Decir Di Stéfano es decir gol, suerte suprema del deporte rey en la que él se reveló como un consumado especialista desde el inicio de su carrera deportiva. Cuentan quienes tuvieron el privilegio de poderle ver actuar (porque los grandes de verdad no juegan sino que actúan) en vivo y en directo que don Alfredo remataba con todo, que primero marcaba y luego preguntaba y que su mayor ambición era perforar la portería rival cuantas más veces mejor, una, dos, tres, cuatro... Me hace mucha gracia cuando ahora dicen que Cristiano juega primero para él y después para el equipo y que parece enfadado cuando no consigue marcar. Di Stéfano no parecía enfadado cuando no marcaba sino que lo estaba, profundamente enfadado, un enfado del que huían todos, incluidos por supuesto sus propios compañeros de equipo y entrenadores, pero del que todos se beneficiaban, un enfado sanador y genial que ganó cinco Copas de Europa y que cambió la dirección del viento de este deporte más profundamente que cualquier otro futbolista a lo largo de la historia.
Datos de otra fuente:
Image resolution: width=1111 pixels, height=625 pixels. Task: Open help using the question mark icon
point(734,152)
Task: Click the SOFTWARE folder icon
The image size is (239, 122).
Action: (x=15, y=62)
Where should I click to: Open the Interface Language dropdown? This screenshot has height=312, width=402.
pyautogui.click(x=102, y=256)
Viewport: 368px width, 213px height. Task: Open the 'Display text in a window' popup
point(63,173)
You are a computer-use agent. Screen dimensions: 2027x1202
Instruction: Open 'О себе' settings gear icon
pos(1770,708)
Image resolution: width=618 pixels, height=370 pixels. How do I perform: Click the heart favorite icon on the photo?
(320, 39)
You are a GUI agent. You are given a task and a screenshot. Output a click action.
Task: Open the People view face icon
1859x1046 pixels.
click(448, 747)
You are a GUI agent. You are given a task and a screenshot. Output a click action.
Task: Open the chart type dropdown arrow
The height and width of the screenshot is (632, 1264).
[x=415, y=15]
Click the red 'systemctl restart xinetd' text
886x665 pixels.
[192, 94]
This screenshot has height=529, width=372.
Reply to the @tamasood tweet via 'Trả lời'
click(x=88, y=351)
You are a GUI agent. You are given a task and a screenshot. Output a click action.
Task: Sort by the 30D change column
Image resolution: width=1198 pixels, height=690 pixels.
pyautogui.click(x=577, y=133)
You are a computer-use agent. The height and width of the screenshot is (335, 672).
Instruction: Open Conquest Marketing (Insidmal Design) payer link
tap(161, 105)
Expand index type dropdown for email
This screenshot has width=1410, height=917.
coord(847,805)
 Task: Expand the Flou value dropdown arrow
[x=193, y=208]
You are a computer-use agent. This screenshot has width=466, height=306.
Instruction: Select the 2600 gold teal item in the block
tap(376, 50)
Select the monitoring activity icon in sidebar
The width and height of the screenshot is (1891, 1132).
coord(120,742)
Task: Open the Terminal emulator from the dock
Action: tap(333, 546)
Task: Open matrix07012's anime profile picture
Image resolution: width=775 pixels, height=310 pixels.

Decir Di Stéfano es decir Santiago Bernabéu, el otro padre fundador de una patria de ilusión universal repartida por todo el planeta Tierra. Sobre esas dos auténticas rocas, una de Almansa y la otra de Barracas, se erigió el edificio deportivo más consistente y admirado del deporte mundial. Hoy mismo se ha conocido a través de una encuesta del Centro de Investigaciones Sociológicas que el Real Madrid es el club de fútbol más querido por los españoles con una espectacular ventaja con respecto al segundo, y no hay más que echarle una ojeada a la reacción que se produjo tras el gol de Ramos que supuso el empate en la final de Champions contra el Atleti para extraer la conclusión de que, ampliada al resto del planeta Tierra, otra encuesta similar diría algo bastante parecido. La asociación de Bernabéu y Di Stéfano, Di Stéfano y Bernabéu, sigue originando aún hoy, tantos años después de aquello, una ola de cariño entre la gente del mismo modo que cuando tiras una piedra al agua se producen ondas circulares y perfectas a su alrededor. Ha pasado más de medio siglo y la onda del CIS de hoy demuestra que aquella unión fue algo grande.
Decir Di Stéfano es decir, sobre todas las cosas, Real Madrid Club de Fútbol. Como en el caso de Santiago Bernabéu, también el nombre de esta Saeta eterna se confunde con el del club al que sirvió con generosidad. Decía el periodista, actor y escritor estadounidense Heywood Hale Broun que el deporte no forja el carácter sino que lo pone de manifiesto, y así es efectivamente. De haberse dedicado a ello, don Alfredo di Stéfano habría sido el abogado más efectivo del mundo, el arquitecto más solicitado, el mejor poeta, un Nobel de literatura. Su buen carácter (porque no hay mal carácter capaz de forjar una obra de la dimensión histórica que tiene un club deportivo como el Real Madrid) se puso de manifiesto sobre un campo de fútbol y fue el pegamento de una amalgama de personalidades únicas y apasionantes que, además, construyeron un equipo irrepetible. Decir Di Stéfano es decir alegría, la que transmitió a millones de personas que pudieron verle jugar y que, viéndole a él, fueron mejores, más nobles, más buenos y más dichosos. Por todo ello, gracias don Alfredo.